No significant impact of this proposal is anticipated on mutual fund dealers, given that they do not have many clients that fall into the institutional client category and the categorization of clients for annual reporting purposes is optional. Where a mutual fund dealer opts to take advantage of this categorization of clients for annual reporting purposes, we expect the mutual fund dealer to have adequate procedures, controls and records in place to be able to demonstrate compliance with the annual reporting carve-out.
Reporting obligation with regards to outside holdings
The IDPC Rule requirements for client reporting41 differentiate between client assets that are held or otherwise under the control of the Dealer, and client assets that are not controlled by the Dealer (i.e. outside holdings). In comparison, the MFD Rule requirements on client reporting apply the same regardless of whether client assets are held or otherwise controlled by the Dealer.42 These differences are more material with regards to the periodic client account reporting requirements,43 which is outside of the scope of this rule proposal, and less so when it comes to the annual reporting requirements (i.e. fee/charges report and performance report).44 We have not pursued recommend rule alignment on this matter at this time, as we believe this is best addressed within the Rule Consolidation Project rule amendments.
2.2.2 Client reporting responsibility in shared service arrangements
We are proposing new provisions in CIRO Rules, with the scope of clarifying who is responsible for sending the annual reports to clients in the situation of shared service arrangements, [new IDPC Rule section 3846 / new MFD Rule section 5.7.].
Shared service arrangements, whereby two or more securities registrants (e.g. Dealer Member, portfolio manager or exempt market dealer) service the same client account, are common. Examples include introducing broker / carrying broker arrangements, external custody arrangements and service arrangements between portfolio managers and Dealer Members. Without rule clarification, there may be confusion as to which of these securities registrants is primarily responsible for annual client reporting.

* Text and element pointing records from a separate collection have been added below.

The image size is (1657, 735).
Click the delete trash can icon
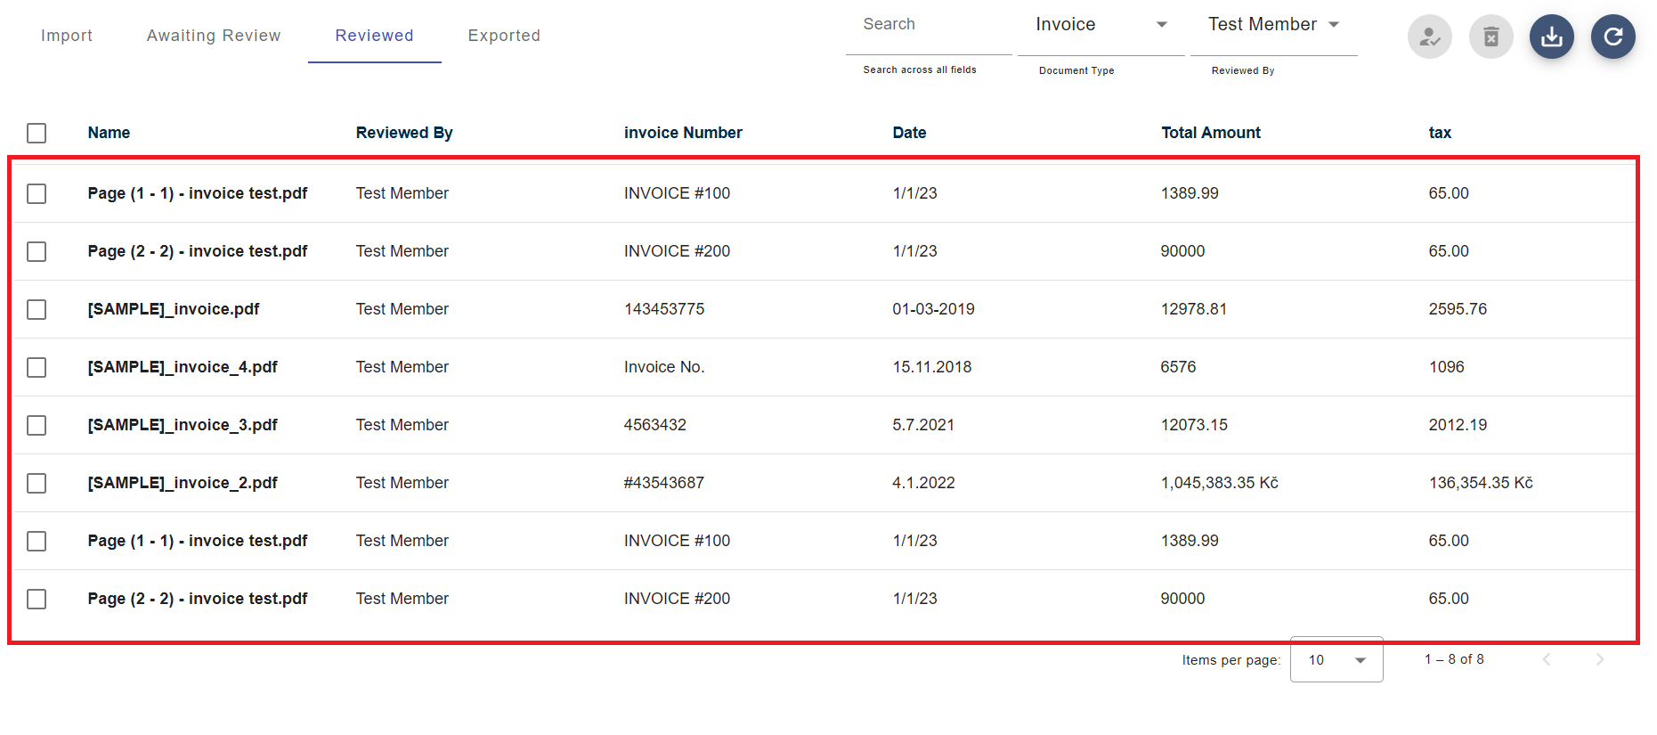(x=1490, y=37)
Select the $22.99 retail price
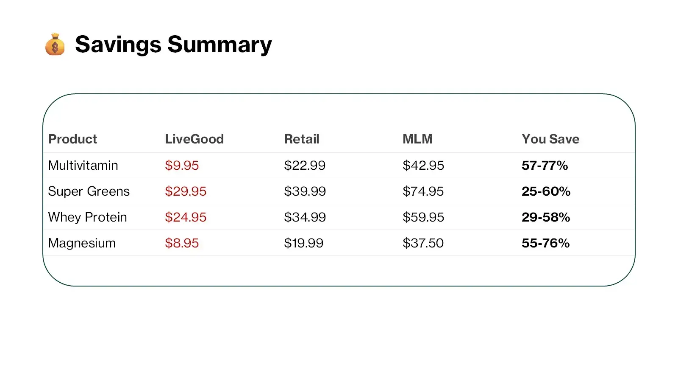678x382 pixels. pos(305,166)
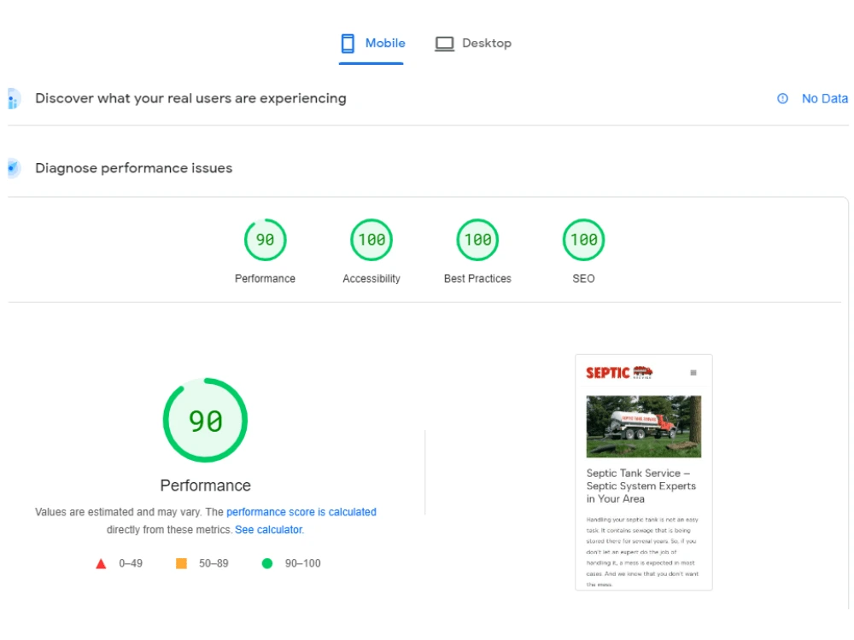Select the Performance score gauge showing 90
This screenshot has height=640, width=854.
point(265,240)
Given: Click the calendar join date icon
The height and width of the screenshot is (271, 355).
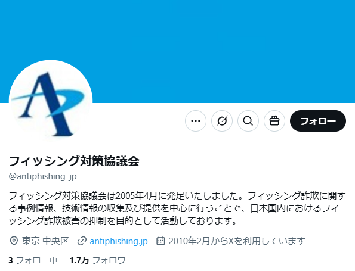Looking at the screenshot, I should (160, 241).
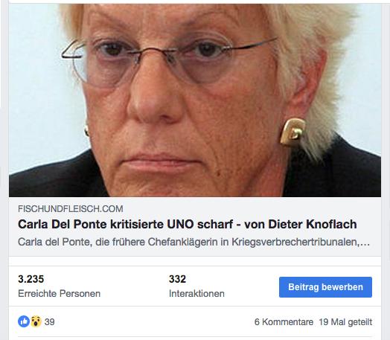The image size is (390, 340).
Task: Click the article preview photo thumbnail
Action: pos(195,100)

The proposed provisions set out that the client-facing securities registrant (e.g. the introducing broker, the Dealer outsourcing custody or the portfolio manager) is primarily responsible for sending the annual performance and fee/charge reports to the client. The servicing Dealer (e.g. the carrying broker, the Dealer providing custodial services or the Dealer providing services to the portfolio manager) is responsible together with the client-facing registrant only in those situations where they prepare the annual reports as part of their service offering. The servicing Dealer is also primarily responsible for reporting its own fees and charges to the client, where these fees and charged have been passed directly to the client.

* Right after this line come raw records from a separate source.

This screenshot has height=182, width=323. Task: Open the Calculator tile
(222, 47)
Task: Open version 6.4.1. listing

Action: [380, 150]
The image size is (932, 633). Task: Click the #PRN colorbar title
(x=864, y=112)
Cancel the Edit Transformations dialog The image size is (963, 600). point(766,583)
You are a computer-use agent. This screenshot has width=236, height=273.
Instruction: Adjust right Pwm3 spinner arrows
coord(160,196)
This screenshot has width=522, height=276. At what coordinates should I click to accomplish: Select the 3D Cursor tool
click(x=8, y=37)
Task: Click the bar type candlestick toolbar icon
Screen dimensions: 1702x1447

This proposed approach codifies current principles and practices of outsourcing and service arrangements, existing CRM exemptions for “custodial accounts”45 and the clarifications provided on the matter during the CRM reforms.46 For this reason, apart from the benefits of the added clarity that this rule proposal brings for all stakeholders involved, we do not anticipate any significant impact.
2.2.3 Corporation exemptions
We are proposing new provisions in CIRO Rules that give senior CIRO staff authority to exempt Dealers from certain client reporting requirements with regards to client outside holdings / certain client name holdings, [new IDPC Rule section 3847 / new MFD Rule section 5.8.]. Staff will grant such exemptions only when doing so would not be prejudicial to the interest of the Dealer’s clients, the public or the Dealer. The objective of this proposal is to enhance the procedural efficiency of renewing and granting routine exemptions on this matter, for the reasons discussed below.
During the CRM reform, IIROC (CIRO’s predecessor) communicated that it would consider exemption requests from Dealers who could demonstrate that the costs of building and administering reporting capability for client outside holdings (off book positions) significantly outweigh the benefits to the client from such reporting.47 In considering such exemption requests, IIROC needed to be satisfied that the Dealer Member:
- had made a good faith effort to convert off-book client name positions into on-book nominee name positions;
- did not maintain material number or amount of off-book client named positions;
- was not promoting, or otherwise actively making available, the option of holding off-book client named positions; and
- did not receive any ongoing compensation on the off-book client named positions.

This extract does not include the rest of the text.